TASK DESCRIPTION:
Please output every record below exactly as written, leaving out any pictures.

Dataset entries:
* * * * * * *
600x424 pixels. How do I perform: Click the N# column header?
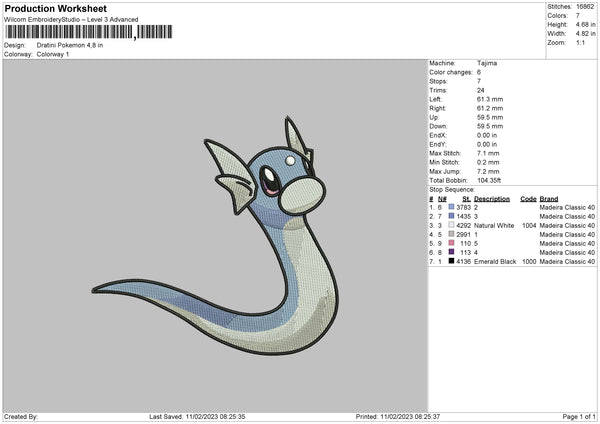point(442,199)
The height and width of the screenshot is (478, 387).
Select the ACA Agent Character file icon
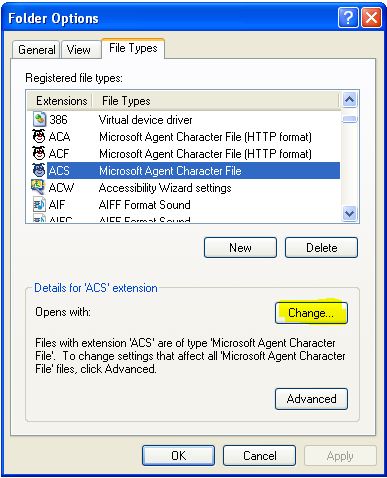click(x=39, y=136)
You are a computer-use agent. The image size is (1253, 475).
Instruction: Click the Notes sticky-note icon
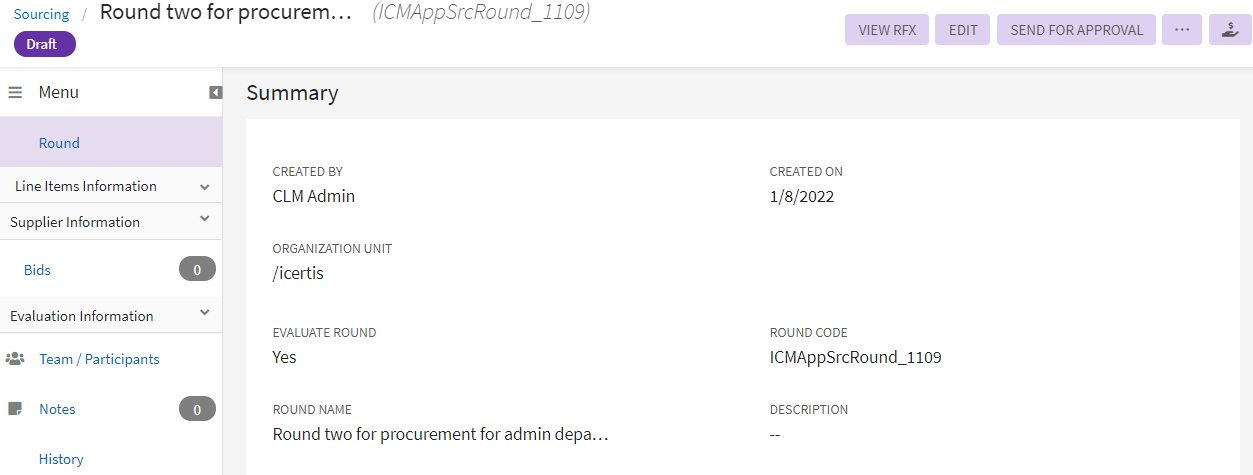point(15,409)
* * * * * * *
EXERCISE RESPONSE:
600x424 pixels. How do I perform: Click the N# column header?
point(442,199)
The height and width of the screenshot is (478, 387).
Select the ACA Agent Character file icon
click(x=39, y=136)
You are a computer-use agent. The image size is (1253, 475).
Instruction: Click the Notes sticky-note icon
point(15,409)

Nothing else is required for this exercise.